Come sa di “amaro” quel miele: apicoltori sul fronte della resistenza

Come sa di “amaro” quel miele: apicoltori sul fronte della resistenza

Parlare di “amaro” è persino riduttivo. Il 2019 sarà ricordato come anno terribile per gli apicoltori italiani, penalizzati dal maltempo che ha praticamente decimato il raccolto, con perdite che in alcuni casi hanno sfiorato l’80 per cento. Il momento di crisi è stato inquadrato , con tutte le sue ricadute, durante il convegno annuale tenuto a Oleggio (Novara) da Aspromiele, l’associazione produttori miele Piemonte, con gli interventi di centinaia di apicoltori, esperti del settore, coordinati da Francesco Panella. Ma non è soltanto il clima a far impazzire le api e annullare le impolinazioni: a rendere ancora più “amaro” il miele sono anche le importazioni massicce che arrivano dalla Cina e dall’Est, come ha ben sottolineato Etienne Bruneau (esponente del gruppo miele Copa-Cogeca a Bruxelles), uno dei massimi esperti: “In Europa aumentano le richiestedei consumatori, il mercato non riesce a soddisfarle e le importazioni suppliscono. Il fatto è che molto prodotto in arrivo dalla Cina, primo produttore mondiale, non è neppure maturo”. Insomma, un miele scadente, che spesso viene riciclato, rivenduto come italiano, creando confusione. Adornino Scacchi di Oleggio, esponente degli apicoltori e noto in tutto il settore, denuncia: “Stiamo assistendo a triangolazioni vergognose. Il miele cinese arriva in Europa, importato soprattutto da Paesi del’Est, in particolare l’Ucraina. Da lì convogliato in l’Occidente e utilizzato in parte dai grossisti per le confezioni che poi finiscono sugli scaffali”.

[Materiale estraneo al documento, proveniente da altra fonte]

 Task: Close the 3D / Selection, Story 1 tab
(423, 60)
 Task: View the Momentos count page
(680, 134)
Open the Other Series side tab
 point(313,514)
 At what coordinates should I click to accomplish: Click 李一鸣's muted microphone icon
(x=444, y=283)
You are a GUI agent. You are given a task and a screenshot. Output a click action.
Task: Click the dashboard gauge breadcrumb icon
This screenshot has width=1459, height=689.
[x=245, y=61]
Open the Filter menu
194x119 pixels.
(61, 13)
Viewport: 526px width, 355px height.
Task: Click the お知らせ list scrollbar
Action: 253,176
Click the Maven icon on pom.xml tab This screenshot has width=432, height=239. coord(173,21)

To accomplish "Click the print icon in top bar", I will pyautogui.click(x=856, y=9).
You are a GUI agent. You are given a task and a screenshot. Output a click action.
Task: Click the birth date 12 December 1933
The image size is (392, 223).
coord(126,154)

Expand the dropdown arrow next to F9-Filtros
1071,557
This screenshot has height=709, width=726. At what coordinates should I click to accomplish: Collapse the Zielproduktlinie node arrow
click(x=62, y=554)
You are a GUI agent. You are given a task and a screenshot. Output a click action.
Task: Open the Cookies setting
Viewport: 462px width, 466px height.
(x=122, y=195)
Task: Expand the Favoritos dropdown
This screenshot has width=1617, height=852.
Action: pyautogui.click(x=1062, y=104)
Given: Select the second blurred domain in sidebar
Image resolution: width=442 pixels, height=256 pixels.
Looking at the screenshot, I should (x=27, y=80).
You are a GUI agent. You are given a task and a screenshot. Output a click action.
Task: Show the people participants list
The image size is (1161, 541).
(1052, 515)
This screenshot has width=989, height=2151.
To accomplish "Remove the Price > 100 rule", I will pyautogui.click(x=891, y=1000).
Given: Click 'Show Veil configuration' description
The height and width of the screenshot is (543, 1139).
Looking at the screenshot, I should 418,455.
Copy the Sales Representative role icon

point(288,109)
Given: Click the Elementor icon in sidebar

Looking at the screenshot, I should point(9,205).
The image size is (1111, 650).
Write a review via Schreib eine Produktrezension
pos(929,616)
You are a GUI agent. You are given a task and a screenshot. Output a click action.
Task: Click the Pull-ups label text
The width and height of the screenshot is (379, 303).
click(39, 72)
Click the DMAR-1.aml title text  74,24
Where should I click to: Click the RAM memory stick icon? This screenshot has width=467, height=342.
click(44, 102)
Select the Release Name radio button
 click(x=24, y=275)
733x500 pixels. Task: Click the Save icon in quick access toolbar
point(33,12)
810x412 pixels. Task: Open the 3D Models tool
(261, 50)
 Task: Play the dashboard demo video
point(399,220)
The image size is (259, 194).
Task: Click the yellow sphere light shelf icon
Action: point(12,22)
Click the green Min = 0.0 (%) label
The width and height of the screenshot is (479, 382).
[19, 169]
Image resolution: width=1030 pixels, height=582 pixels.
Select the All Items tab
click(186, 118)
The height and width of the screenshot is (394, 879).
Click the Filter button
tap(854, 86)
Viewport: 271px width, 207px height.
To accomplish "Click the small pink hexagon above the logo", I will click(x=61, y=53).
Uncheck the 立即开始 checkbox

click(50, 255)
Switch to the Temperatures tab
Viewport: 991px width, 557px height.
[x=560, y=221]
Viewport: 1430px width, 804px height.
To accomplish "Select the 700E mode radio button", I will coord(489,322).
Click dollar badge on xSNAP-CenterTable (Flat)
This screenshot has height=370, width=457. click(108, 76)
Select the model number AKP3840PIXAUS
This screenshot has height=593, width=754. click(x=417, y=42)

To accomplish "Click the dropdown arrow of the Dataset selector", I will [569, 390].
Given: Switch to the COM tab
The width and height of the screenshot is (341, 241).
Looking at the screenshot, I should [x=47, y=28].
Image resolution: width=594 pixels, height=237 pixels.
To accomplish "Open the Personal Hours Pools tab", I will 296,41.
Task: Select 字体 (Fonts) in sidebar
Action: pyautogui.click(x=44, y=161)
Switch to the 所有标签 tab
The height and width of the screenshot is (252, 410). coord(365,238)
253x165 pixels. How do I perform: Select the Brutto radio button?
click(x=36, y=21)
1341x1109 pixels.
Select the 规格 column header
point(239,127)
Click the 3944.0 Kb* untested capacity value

Contro questo raggiro resistono con fatica i piccoli e medi apicoltori. Il Piemonte, prima regione italiana per numero di allevatori, cerca di controbattere con la qualità, ma non basta. La Regione Piemonte è intevenuta con sostegni e sgravi sui mutui, ma è necessario un piano nazionale. “C’è il rischio che molti giovani apicoltori – continua Scacchi – si scoraggino e lascino tutto, come sta già avvenendo. Scomparirebbe un patrimonio e anche la biodiversità”. Ma c’è, per fortuna, chi tiene le posizioni e sta in trincea, come Christian Invernizzi, giovane coltivatore diretto di Cameri, che ha lasciato l’attività negli uffici per dedcicarsi, con la moglie, all’apicoltura: ci crede, non intende mollare, ma ogni giorno è un eroismo. Proprio come le api che – stordite dal troppo caldo e dal clima cambiato – disperatamente a caccia di un fiore su cui posarsi. (g.f.q.)